-- TASK ITEM --
Transcribe every record beneath, precisely as written.

============================================================

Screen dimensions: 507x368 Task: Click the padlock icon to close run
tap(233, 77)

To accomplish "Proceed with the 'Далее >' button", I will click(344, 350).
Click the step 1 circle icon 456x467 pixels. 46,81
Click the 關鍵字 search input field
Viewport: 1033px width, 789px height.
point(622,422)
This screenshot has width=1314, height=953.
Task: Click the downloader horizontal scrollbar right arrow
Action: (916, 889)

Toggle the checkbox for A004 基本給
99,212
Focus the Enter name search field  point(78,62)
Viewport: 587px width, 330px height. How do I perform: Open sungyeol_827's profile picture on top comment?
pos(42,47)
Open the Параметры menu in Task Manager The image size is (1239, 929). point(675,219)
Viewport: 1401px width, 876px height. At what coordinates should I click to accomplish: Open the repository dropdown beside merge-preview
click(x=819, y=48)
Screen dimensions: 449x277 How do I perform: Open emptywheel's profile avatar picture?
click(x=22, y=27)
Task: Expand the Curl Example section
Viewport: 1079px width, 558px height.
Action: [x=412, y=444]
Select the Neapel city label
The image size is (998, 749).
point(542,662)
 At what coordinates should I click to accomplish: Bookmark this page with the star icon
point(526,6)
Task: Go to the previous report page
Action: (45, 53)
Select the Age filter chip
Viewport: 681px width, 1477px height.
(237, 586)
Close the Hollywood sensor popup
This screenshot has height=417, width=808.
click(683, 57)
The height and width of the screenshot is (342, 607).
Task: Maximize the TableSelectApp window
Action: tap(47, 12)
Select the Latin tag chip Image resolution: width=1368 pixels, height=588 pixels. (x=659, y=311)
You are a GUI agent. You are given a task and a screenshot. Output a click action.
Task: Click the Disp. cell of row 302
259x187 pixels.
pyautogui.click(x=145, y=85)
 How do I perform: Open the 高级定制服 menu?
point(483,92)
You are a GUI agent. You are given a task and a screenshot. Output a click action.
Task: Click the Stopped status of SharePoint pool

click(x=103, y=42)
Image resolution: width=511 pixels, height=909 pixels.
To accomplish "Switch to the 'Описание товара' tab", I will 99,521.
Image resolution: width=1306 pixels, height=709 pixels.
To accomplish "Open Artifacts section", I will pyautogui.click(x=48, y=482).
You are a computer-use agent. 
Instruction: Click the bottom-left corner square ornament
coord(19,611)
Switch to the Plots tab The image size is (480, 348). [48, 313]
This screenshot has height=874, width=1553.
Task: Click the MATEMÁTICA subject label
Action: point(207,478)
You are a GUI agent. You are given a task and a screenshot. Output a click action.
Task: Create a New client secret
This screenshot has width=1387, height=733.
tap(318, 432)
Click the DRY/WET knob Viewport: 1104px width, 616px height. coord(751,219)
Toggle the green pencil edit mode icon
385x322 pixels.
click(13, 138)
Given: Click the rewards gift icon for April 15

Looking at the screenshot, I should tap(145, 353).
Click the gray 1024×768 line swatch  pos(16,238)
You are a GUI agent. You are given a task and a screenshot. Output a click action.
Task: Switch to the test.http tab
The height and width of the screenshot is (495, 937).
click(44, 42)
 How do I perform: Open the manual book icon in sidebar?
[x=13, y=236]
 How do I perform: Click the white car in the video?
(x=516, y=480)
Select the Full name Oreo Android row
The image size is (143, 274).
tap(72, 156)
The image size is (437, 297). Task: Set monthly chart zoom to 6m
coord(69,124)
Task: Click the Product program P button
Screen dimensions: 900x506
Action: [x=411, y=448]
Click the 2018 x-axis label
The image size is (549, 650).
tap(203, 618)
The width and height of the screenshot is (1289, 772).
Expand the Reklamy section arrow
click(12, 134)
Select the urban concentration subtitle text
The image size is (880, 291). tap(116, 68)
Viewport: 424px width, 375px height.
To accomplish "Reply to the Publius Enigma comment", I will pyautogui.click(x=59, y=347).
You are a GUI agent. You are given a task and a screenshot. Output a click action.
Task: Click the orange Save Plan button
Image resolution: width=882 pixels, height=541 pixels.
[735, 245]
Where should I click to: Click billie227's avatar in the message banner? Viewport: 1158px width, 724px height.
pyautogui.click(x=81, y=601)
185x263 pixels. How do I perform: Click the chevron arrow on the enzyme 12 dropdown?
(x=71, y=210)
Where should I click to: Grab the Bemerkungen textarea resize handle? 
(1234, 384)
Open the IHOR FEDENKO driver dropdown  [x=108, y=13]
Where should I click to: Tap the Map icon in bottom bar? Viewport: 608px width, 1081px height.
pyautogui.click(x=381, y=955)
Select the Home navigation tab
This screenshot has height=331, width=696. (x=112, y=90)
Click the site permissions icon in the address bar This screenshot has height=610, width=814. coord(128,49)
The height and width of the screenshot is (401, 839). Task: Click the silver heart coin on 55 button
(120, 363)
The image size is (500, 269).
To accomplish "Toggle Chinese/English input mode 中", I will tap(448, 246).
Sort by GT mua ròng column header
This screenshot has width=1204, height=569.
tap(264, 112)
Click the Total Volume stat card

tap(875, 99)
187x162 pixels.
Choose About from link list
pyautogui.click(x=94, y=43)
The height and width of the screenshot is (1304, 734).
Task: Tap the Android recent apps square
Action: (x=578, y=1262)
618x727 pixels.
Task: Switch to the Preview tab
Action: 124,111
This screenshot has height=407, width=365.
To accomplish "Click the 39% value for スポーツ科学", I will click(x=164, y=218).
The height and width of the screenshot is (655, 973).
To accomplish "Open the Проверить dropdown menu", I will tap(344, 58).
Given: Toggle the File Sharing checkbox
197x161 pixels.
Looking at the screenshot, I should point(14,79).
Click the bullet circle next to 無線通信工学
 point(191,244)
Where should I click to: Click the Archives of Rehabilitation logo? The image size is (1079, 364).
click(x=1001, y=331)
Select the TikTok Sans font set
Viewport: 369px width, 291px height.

============================================================

-- ANSWER SECTION --
Screen dimensions: 507x368 Task: Click the padlock icon to close run
tap(233, 77)

To accomplish "Proceed with the 'Далее >' button", I will click(344, 350).
Click the step 1 circle icon 456x467 pixels. 46,81
Click the 關鍵字 search input field
Viewport: 1033px width, 789px height.
point(622,422)
This screenshot has width=1314, height=953.
Task: Click the downloader horizontal scrollbar right arrow
Action: (916, 889)

Toggle the checkbox for A004 基本給
99,212
Focus the Enter name search field  point(78,62)
Viewport: 587px width, 330px height. How do I perform: Open sungyeol_827's profile picture on top comment?
pos(42,47)
Open the Параметры menu in Task Manager The image size is (1239, 929). point(675,219)
Viewport: 1401px width, 876px height. At what coordinates should I click to accomplish: Open the repository dropdown beside merge-preview
click(x=819, y=48)
Screen dimensions: 449x277 How do I perform: Open emptywheel's profile avatar picture?
click(x=22, y=27)
Task: Expand the Curl Example section
Viewport: 1079px width, 558px height.
Action: [x=412, y=444]
Select the Neapel city label
The image size is (998, 749).
point(542,662)
 At what coordinates should I click to accomplish: Bookmark this page with the star icon
point(526,6)
Task: Go to the previous report page
Action: (45, 53)
Select the Age filter chip
Viewport: 681px width, 1477px height.
(237, 586)
Close the Hollywood sensor popup
This screenshot has height=417, width=808.
click(683, 57)
The height and width of the screenshot is (342, 607).
Task: Maximize the TableSelectApp window
Action: tap(47, 12)
Select the Latin tag chip Image resolution: width=1368 pixels, height=588 pixels. (x=659, y=311)
You are a GUI agent. You are given a task and a screenshot. Output a click action.
Task: Click the Disp. cell of row 302
259x187 pixels.
pyautogui.click(x=145, y=85)
 How do I perform: Open the 高级定制服 menu?
point(483,92)
You are a GUI agent. You are given a task and a screenshot. Output a click action.
Task: Click the Stopped status of SharePoint pool

click(x=103, y=42)
Image resolution: width=511 pixels, height=909 pixels.
To accomplish "Switch to the 'Описание товара' tab", I will 99,521.
Image resolution: width=1306 pixels, height=709 pixels.
To accomplish "Open Artifacts section", I will pyautogui.click(x=48, y=482).
You are a computer-use agent. 
Instruction: Click the bottom-left corner square ornament
coord(19,611)
Switch to the Plots tab The image size is (480, 348). [48, 313]
This screenshot has height=874, width=1553.
Task: Click the MATEMÁTICA subject label
Action: point(207,478)
You are a GUI agent. You are given a task and a screenshot. Output a click action.
Task: Create a New client secret
This screenshot has width=1387, height=733.
tap(318, 432)
Click the DRY/WET knob Viewport: 1104px width, 616px height. coord(751,219)
Toggle the green pencil edit mode icon
385x322 pixels.
click(13, 138)
Given: Click the rewards gift icon for April 15

Looking at the screenshot, I should tap(145, 353).
Click the gray 1024×768 line swatch  pos(16,238)
You are a GUI agent. You are given a task and a screenshot. Output a click action.
Task: Switch to the test.http tab
The height and width of the screenshot is (495, 937).
click(44, 42)
 How do I perform: Open the manual book icon in sidebar?
[x=13, y=236]
 How do I perform: Click the white car in the video?
(x=516, y=480)
Select the Full name Oreo Android row
The image size is (143, 274).
tap(72, 156)
The image size is (437, 297). Task: Set monthly chart zoom to 6m
coord(69,124)
Task: Click the Product program P button
Screen dimensions: 900x506
Action: [x=411, y=448]
Click the 2018 x-axis label
The image size is (549, 650).
tap(203, 618)
The width and height of the screenshot is (1289, 772).
Expand the Reklamy section arrow
click(12, 134)
Select the urban concentration subtitle text
The image size is (880, 291). tap(116, 68)
Viewport: 424px width, 375px height.
To accomplish "Reply to the Publius Enigma comment", I will pyautogui.click(x=59, y=347).
You are a GUI agent. You are given a task and a screenshot. Output a click action.
Task: Click the orange Save Plan button
Image resolution: width=882 pixels, height=541 pixels.
[735, 245]
Where should I click to: Click billie227's avatar in the message banner? Viewport: 1158px width, 724px height.
pyautogui.click(x=81, y=601)
185x263 pixels. How do I perform: Click the chevron arrow on the enzyme 12 dropdown?
(x=71, y=210)
Where should I click to: Grab the Bemerkungen textarea resize handle? 
(1234, 384)
Open the IHOR FEDENKO driver dropdown  [x=108, y=13]
Where should I click to: Tap the Map icon in bottom bar? Viewport: 608px width, 1081px height.
pyautogui.click(x=381, y=955)
Select the Home navigation tab
This screenshot has height=331, width=696. (x=112, y=90)
Click the site permissions icon in the address bar This screenshot has height=610, width=814. coord(128,49)
The height and width of the screenshot is (401, 839). Task: Click the silver heart coin on 55 button
(120, 363)
The image size is (500, 269).
To accomplish "Toggle Chinese/English input mode 中", I will tap(448, 246).
Sort by GT mua ròng column header
This screenshot has width=1204, height=569.
tap(264, 112)
Click the Total Volume stat card

tap(875, 99)
187x162 pixels.
Choose About from link list
pyautogui.click(x=94, y=43)
The height and width of the screenshot is (1304, 734).
Task: Tap the Android recent apps square
Action: (x=578, y=1262)
618x727 pixels.
Task: Switch to the Preview tab
Action: 124,111
This screenshot has height=407, width=365.
To accomplish "Click the 39% value for スポーツ科学", I will click(x=164, y=218).
The height and width of the screenshot is (655, 973).
To accomplish "Open the Проверить dropdown menu", I will tap(344, 58).
Given: Toggle the File Sharing checkbox
197x161 pixels.
Looking at the screenshot, I should point(14,79).
Click the bullet circle next to 無線通信工学
 point(191,244)
Where should I click to: Click the Archives of Rehabilitation logo? The image size is (1079, 364).
click(x=1001, y=331)
Select the TikTok Sans font set
Viewport: 369px width, 291px height.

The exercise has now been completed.